━━━ Text excerpt

Huge backlog of surgeries underscores need for sweeping health-care reform in B.C.
As the pandemic continues, the COVID—and non-COVID—health implications are becoming clearer in British Columbia. The Horgan government estimates it will take up to two years to complete the 30,000 cancelled “non-urgent” surgeries and address the additional 24,000 patients waiting for surgery referrals. Thankfully, the B.C. government’s response plan includes private clinics, but broader health-care reform is needed.
First, it’s important to clarify that most “non-urgent” surgeries (often called elective procedures) are not optional. Rather, they are medically necessary treatments scheduled or planned in advance including hip and knee surgeries, and cardiac bypass and stent procedures. In B.C., these cancellations have already had fatal consequences. According to the B.C. government, the backlog is “more significant than anything we have ever faced.” While likely true, B.C.’s health-care system faced major challenges before COVID-19.
For example, prior to the outbreak, British Columbians waited 12.7 weeks (on average) in 2019 to see a specialist after a referral from a GP—and then an additional 11.3 weeks to receive treatment after consultation with a specialist (for a total of 24 weeks). In 2019, these delays left 166,195 patients in the province waiting to receive treatment after seeing a specialist.

━━━━━━
━━━ Provided data

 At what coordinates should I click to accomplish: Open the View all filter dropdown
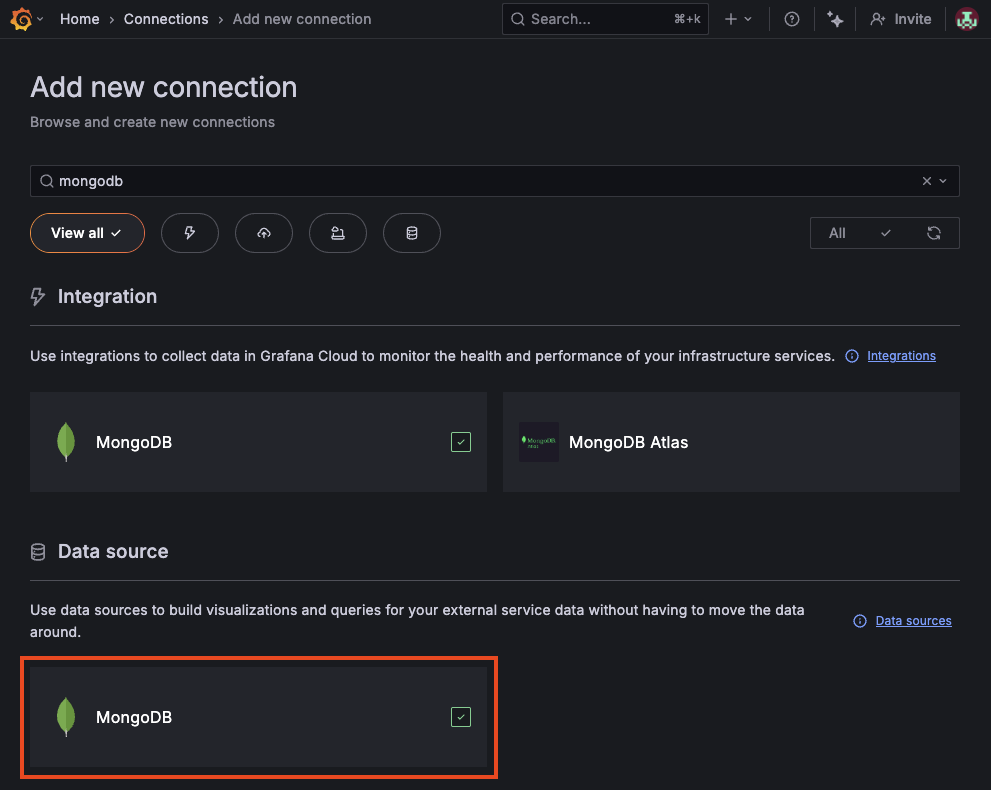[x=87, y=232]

━━━━━━
━━━ Provided data

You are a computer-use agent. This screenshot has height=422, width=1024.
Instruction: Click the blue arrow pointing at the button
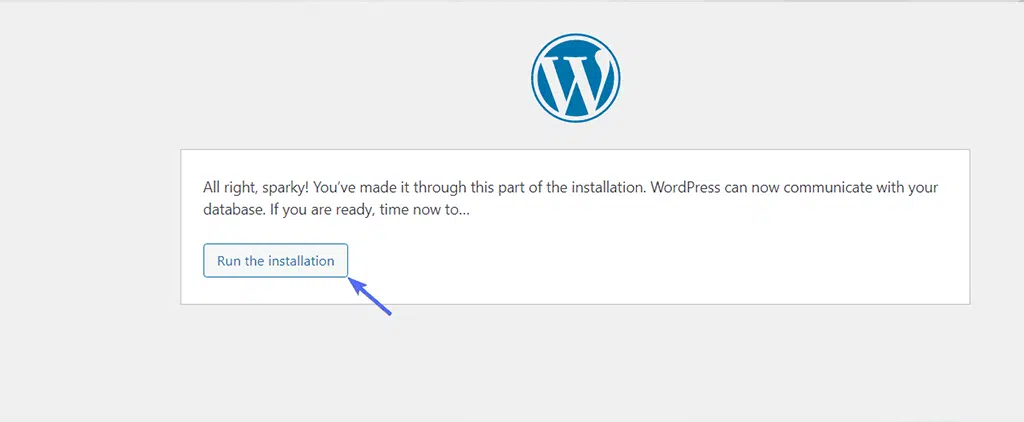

━━━━━━

== Exercise A ==
In the article on B.C.'s surgery backlog, how long did British Columbians wait on average in 2019 to see a specialist after a referral from a GP?
== Exercise B ==
Please carry on with the article on B.C.'s surgery backlog from where it stops.

== Final answer A ==
12.7 weeks.

== Final answer B ==
The knee-jerk response from governments across the country, including in B.C., is often to spend more money on health care. Given the rapid deterioration in government finances, this isn’t realistic. B.C.’s budget deficit is projected to reach $8.8 billion this year. Debt is also rising sharply. Simply put, most provinces, including B.C., are struggling with deficits and mounting debt. And federal finances are in worse shape than most provinces. The Parliamentary Budget Officer recently estimated that Ottawa’s deficit would eclipse $252 billion this year. This is the highest level on record and doesn’t include billions in additional spending announced over the last few weeks.
But even if governments could afford to spend more on health care, it’s unclear that increased spending would improve the system. Even in the pre-COVID world, there was mounting evidence that Canada spends more on its universal health-care system compared to other universal countries, while performing poorly in key areas. For example, despite being one of the highest-spending universal countries in the OECD (as a percentage of the economy), in 2017 Canada ranked low on number of doctors (2.8 per 1,000, ranking 26th of 28), acute care beds (2.0 per 1,000, ranking 26th of 27), MRIs (10.4 per million, ranking 21st of 26) and CT scanners (15.9 per million, ranking 21st of 27), on an age-adjusted basis.
In contrast, countries such as Australia are also struggling to clear their own elective surgery backlog, but have more doctors (4.0 per 1,000, ranking 6th of 28), MRIs (15.4 per million, ranking 11th of 26), and CT scanners (69.9 per million, ranking 2nd of 27) after adjusting for age. And fewer Australians (8 per cent) were waiting four months or longer for elective surgery than Canadians (18 per cent) in 2016, the latest year of comparable data.
So why the disparity between countries?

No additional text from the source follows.